EXERCISE DESCRIPTION — Print the following material word for word, keeping every line unchanged.

SUPPLIED MATERIAL —
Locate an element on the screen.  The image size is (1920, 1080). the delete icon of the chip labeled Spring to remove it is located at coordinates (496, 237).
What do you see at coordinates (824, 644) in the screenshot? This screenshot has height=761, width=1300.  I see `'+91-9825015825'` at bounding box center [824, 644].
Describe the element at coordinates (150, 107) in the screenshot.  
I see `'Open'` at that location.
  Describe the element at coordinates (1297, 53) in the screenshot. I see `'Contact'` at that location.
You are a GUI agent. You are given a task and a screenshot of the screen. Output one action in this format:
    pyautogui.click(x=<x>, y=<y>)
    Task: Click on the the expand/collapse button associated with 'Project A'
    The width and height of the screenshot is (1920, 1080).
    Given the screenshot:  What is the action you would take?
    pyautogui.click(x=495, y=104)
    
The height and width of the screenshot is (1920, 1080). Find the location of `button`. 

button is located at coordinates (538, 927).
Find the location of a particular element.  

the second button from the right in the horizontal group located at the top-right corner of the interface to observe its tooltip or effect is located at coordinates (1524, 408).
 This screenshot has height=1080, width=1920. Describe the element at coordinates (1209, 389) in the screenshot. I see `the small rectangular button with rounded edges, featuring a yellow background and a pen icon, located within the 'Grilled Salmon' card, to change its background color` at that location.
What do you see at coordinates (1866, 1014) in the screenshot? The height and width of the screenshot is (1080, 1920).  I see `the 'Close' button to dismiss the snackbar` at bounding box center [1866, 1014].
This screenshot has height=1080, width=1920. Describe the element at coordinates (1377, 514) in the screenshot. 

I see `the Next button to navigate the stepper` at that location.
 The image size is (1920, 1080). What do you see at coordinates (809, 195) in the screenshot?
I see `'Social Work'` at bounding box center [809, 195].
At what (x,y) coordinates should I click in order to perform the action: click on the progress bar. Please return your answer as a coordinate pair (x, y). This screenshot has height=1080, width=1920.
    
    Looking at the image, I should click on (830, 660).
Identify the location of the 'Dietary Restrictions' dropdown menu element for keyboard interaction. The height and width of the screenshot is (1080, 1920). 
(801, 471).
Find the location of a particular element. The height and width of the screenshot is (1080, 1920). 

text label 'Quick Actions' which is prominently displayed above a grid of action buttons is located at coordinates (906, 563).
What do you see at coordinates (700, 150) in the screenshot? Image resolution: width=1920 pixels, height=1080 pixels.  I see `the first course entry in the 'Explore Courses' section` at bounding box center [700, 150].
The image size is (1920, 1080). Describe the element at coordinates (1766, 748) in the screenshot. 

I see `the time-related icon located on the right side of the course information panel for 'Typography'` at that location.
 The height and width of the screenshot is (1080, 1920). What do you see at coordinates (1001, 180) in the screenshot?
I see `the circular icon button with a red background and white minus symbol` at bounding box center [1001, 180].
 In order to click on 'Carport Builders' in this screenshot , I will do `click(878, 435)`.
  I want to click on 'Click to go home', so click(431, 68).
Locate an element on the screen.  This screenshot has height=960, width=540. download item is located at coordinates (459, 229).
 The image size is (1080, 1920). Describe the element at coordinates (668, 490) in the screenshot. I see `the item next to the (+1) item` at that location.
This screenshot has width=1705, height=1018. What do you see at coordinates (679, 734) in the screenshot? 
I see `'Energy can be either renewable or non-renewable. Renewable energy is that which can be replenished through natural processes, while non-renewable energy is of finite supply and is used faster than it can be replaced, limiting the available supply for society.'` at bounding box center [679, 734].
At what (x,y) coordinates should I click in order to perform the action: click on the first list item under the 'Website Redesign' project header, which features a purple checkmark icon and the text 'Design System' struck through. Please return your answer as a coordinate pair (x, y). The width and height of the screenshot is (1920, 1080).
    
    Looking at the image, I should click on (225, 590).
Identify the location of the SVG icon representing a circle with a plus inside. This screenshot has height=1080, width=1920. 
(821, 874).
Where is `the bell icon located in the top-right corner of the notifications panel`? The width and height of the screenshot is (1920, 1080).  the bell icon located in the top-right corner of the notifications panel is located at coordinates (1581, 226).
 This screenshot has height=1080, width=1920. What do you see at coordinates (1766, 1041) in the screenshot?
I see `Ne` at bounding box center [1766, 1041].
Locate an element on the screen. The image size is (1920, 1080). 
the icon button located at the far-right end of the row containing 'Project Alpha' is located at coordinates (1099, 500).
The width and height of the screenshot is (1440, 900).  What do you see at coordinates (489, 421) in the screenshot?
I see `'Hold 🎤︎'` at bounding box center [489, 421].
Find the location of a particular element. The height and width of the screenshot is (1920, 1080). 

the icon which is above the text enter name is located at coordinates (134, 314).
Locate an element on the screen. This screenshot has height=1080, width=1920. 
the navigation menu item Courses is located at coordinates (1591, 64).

SOLUTION TO THE PROBLEM —
Locate an element on the screen.  The image size is (1920, 1080). the delete icon of the chip labeled Spring to remove it is located at coordinates (496, 237).
What do you see at coordinates (824, 644) in the screenshot? This screenshot has height=761, width=1300.  I see `'+91-9825015825'` at bounding box center [824, 644].
Describe the element at coordinates (150, 107) in the screenshot.  
I see `'Open'` at that location.
  Describe the element at coordinates (1297, 53) in the screenshot. I see `'Contact'` at that location.
You are a GUI agent. You are given a task and a screenshot of the screen. Output one action in this format:
    pyautogui.click(x=<x>, y=<y>)
    Task: Click on the the expand/collapse button associated with 'Project A'
    The width and height of the screenshot is (1920, 1080).
    Given the screenshot:  What is the action you would take?
    pyautogui.click(x=495, y=104)
    
The height and width of the screenshot is (1920, 1080). Find the location of `button`. 

button is located at coordinates (538, 927).
Find the location of a particular element.  

the second button from the right in the horizontal group located at the top-right corner of the interface to observe its tooltip or effect is located at coordinates (1524, 408).
 This screenshot has height=1080, width=1920. Describe the element at coordinates (1209, 389) in the screenshot. I see `the small rectangular button with rounded edges, featuring a yellow background and a pen icon, located within the 'Grilled Salmon' card, to change its background color` at that location.
What do you see at coordinates (1866, 1014) in the screenshot? The height and width of the screenshot is (1080, 1920).  I see `the 'Close' button to dismiss the snackbar` at bounding box center [1866, 1014].
This screenshot has height=1080, width=1920. Describe the element at coordinates (1377, 514) in the screenshot. 

I see `the Next button to navigate the stepper` at that location.
 The image size is (1920, 1080). What do you see at coordinates (809, 195) in the screenshot?
I see `'Social Work'` at bounding box center [809, 195].
At what (x,y) coordinates should I click in order to perform the action: click on the progress bar. Please return your answer as a coordinate pair (x, y). This screenshot has height=1080, width=1920.
    
    Looking at the image, I should click on (830, 660).
Identify the location of the 'Dietary Restrictions' dropdown menu element for keyboard interaction. The height and width of the screenshot is (1080, 1920). 
(801, 471).
Find the location of a particular element. The height and width of the screenshot is (1080, 1920). 

text label 'Quick Actions' which is prominently displayed above a grid of action buttons is located at coordinates (906, 563).
What do you see at coordinates (700, 150) in the screenshot? Image resolution: width=1920 pixels, height=1080 pixels.  I see `the first course entry in the 'Explore Courses' section` at bounding box center [700, 150].
The image size is (1920, 1080). Describe the element at coordinates (1766, 748) in the screenshot. 

I see `the time-related icon located on the right side of the course information panel for 'Typography'` at that location.
 The height and width of the screenshot is (1080, 1920). What do you see at coordinates (1001, 180) in the screenshot?
I see `the circular icon button with a red background and white minus symbol` at bounding box center [1001, 180].
 In order to click on 'Carport Builders' in this screenshot , I will do `click(878, 435)`.
  I want to click on 'Click to go home', so click(431, 68).
Locate an element on the screen.  This screenshot has height=960, width=540. download item is located at coordinates (459, 229).
 The image size is (1080, 1920). Describe the element at coordinates (668, 490) in the screenshot. I see `the item next to the (+1) item` at that location.
This screenshot has width=1705, height=1018. What do you see at coordinates (679, 734) in the screenshot? 
I see `'Energy can be either renewable or non-renewable. Renewable energy is that which can be replenished through natural processes, while non-renewable energy is of finite supply and is used faster than it can be replaced, limiting the available supply for society.'` at bounding box center [679, 734].
At what (x,y) coordinates should I click in order to perform the action: click on the first list item under the 'Website Redesign' project header, which features a purple checkmark icon and the text 'Design System' struck through. Please return your answer as a coordinate pair (x, y). The width and height of the screenshot is (1920, 1080).
    
    Looking at the image, I should click on (225, 590).
Identify the location of the SVG icon representing a circle with a plus inside. This screenshot has height=1080, width=1920. 
(821, 874).
Where is `the bell icon located in the top-right corner of the notifications panel`? The width and height of the screenshot is (1920, 1080).  the bell icon located in the top-right corner of the notifications panel is located at coordinates (1581, 226).
 This screenshot has height=1080, width=1920. What do you see at coordinates (1766, 1041) in the screenshot?
I see `Ne` at bounding box center [1766, 1041].
Locate an element on the screen. The image size is (1920, 1080). 
the icon button located at the far-right end of the row containing 'Project Alpha' is located at coordinates (1099, 500).
The width and height of the screenshot is (1440, 900).  What do you see at coordinates (489, 421) in the screenshot?
I see `'Hold 🎤︎'` at bounding box center [489, 421].
Find the location of a particular element. The height and width of the screenshot is (1920, 1080). 

the icon which is above the text enter name is located at coordinates (134, 314).
Locate an element on the screen. This screenshot has height=1080, width=1920. 
the navigation menu item Courses is located at coordinates (1591, 64).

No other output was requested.